TEXT SEGMENT below:

LBCEI: Guidance to Get Funding and Resources
By Dianne Anderson
Time is closing in fast on CARES Act dollars that must be spent by December 30, leaving nonprofits and small businesses hoping for a federal extension to get them through the next leg of the pandemic.
Jeff Williams of the Long Beach Center for Economic Inclusion, said they have received one CARES Act grant that they’ve put into action.
They have applied for other grants that are Long Beach specific, and they are ready to roll, but it’s been slow.
“It’s December, we haven’t heard back from on some of these [grants], we applied last month,” he said. “Some came back quickly, obviously there’s a huge need. I’ve got three grants due in the next five days. The resources are falling, and there’s a time frame.”
As part of LBCEI’s food network, Williams is working with three churches. He said they are trying to push them to submit applications. They do good work, and could some of their money back.
The city puts out equitable bids and proposals, but Williams’ said it’s been hard for churches and small businesses struggling with basic business needs. They don’t have grantwriters to cope with the heavy paper and application requirements.
Without the extra help, it’s hard for them to compete for funding.
“We’ve done a lot serving businesses in those communities that are not supported by the business structures in the city,” said Williams, also formerly the director of Leadership Long Beach.
At the same time, he said LBCEI wants to help, but let businesses and nonprofits do what they do best – get food and resources out to the grassroots community. By helping facilitate connections, he said they are creating bigger opportunities.
One project, an urban farm business in north Long Beach had been serving local restaurants, but with the right guidance and resources, they are now delivering food to home-bound seniors.
“We paid them to deliver their produce that was sitting there unused to the seniors. Everybody wins. The farm stays afloat, seniors get the food they need,” Williams said.
Out of necessity, he said they assist with a lot of food programs. LBCEI has 12 partners throughout the city serving thousands of families a week.
Their role is to help organizations with direction and resources to operate more efficiently.

End of TEXT SEGMENT.
SUPPLIED INFORMATION below:

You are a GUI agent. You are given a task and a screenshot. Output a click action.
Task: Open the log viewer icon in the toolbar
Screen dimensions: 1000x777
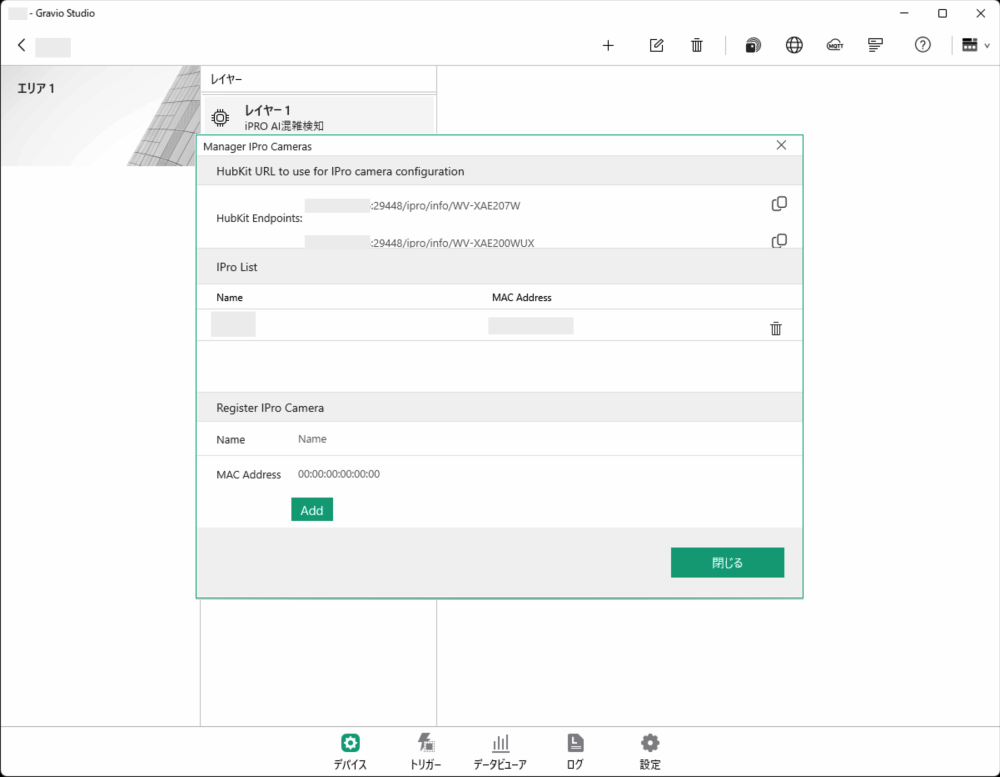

End of SUPPLIED INFORMATION.

WHAT THIS EXERCISE ASKS
• A. In the LBCEI funding article, translate this sentence into Spanish: "Their role is to help organizations with direction and resources to operate more efficiently."
• B. From the LBCEI funding article, return verbatim the passage that opens with the words containing "One project, an" and closes with "to home-bound seniors.".

RESULTS OF THE EXERCISE
• A. Su función es ayudar a las organizaciones con orientación y recursos para que operen de manera más eficiente.

• B.
One project, an urban farm business in north Long Beach had been serving local restaurants, but with the right guidance and resources, they are now delivering food to home-bound seniors.